琉球キングスアリーナ建設について説明する登壇者=7日、那覇市・パレット市民劇場

 2部構成の同会では、第1部で木村社長がアリーナの存在意義を説明。スポーツだけでなく、音楽イベントなど「多様な利用方法や多様な観戦方法がある」と強調した。第2部では桑江朝千夫沖縄市長や元浦和レッズ社長の藤口光紀氏、一級建築士の岡村耕治氏、みずほ総合研究所の公田明氏を招き、座談会を行った。

 埼玉スタジアムへホームスタジアム移転を主導した藤口氏は、当初は大きいと感じていた6万人収容の施設について「平均で4万5千人から5万人が入り、6万人で助かった。トップの決断は正しかったと思う」と振り返る。多目的アリーナについて「これができれば沖縄のシンボルになる。世界からも人がやってきて、スポーツツーリズムも実現できる」と期待する。

 広島カープの本拠地、マツダスタジアムの構想に関わった岡村氏は、寝そべりながら観戦できる「寝ソベリア」などの事例を紹介。多目的アリーナ計画にも携わっており、「通常の建物として日常的に使い、常に人が歩くような施設にしたい」と構想を描く。

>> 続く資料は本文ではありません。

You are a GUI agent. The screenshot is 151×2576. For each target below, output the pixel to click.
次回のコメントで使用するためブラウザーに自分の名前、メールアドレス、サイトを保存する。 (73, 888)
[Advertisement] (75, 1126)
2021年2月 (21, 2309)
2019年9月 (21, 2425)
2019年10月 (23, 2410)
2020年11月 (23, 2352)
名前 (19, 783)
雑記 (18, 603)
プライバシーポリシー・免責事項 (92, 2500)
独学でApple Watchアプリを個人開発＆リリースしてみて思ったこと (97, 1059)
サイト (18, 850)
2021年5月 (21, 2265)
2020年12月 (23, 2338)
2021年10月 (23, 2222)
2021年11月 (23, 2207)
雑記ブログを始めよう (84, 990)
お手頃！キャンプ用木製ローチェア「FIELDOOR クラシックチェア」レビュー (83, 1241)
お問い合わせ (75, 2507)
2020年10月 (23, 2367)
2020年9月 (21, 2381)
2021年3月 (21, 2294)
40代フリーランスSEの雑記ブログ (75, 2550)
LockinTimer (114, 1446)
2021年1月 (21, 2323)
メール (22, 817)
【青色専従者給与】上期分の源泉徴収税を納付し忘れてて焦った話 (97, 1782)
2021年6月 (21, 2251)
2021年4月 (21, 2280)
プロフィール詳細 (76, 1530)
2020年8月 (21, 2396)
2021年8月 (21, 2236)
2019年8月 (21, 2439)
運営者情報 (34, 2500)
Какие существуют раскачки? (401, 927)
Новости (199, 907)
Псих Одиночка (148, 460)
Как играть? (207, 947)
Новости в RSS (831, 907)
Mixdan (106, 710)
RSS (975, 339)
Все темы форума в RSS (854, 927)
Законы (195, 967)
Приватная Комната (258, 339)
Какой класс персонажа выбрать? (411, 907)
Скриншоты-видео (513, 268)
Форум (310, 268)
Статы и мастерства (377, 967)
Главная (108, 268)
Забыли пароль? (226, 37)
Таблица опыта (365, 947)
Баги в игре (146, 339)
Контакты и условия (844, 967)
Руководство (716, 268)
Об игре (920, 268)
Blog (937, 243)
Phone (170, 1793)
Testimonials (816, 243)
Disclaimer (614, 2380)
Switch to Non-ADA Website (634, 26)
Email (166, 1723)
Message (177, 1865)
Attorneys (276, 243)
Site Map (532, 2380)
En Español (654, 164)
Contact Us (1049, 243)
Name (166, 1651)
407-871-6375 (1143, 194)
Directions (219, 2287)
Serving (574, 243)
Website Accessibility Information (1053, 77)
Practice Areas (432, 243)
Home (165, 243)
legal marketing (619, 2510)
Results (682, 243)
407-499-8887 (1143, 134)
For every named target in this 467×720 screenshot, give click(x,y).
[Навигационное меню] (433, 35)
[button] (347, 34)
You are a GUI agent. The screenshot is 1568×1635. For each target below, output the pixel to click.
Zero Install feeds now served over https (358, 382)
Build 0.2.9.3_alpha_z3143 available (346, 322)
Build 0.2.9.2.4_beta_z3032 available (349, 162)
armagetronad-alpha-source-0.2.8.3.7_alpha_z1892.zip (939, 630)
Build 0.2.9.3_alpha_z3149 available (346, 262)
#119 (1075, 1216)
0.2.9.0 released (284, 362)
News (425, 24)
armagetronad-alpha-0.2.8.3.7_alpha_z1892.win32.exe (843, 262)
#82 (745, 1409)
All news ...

 多目的アリーナの事業収支や経済波及効果を検討する公田氏は「新しいアリーナにも可能性は十分にある。みんなで力を合わせてアイデアを出し合う事が重要」と語る。桑江市長は「構想の段階から評価を頂き、ワールドカップ(W杯)の誘致ができて市民が大きな勇気と誇りを持つことができた。W杯が成功に終わった時には、レガシーになる」と意義を語った。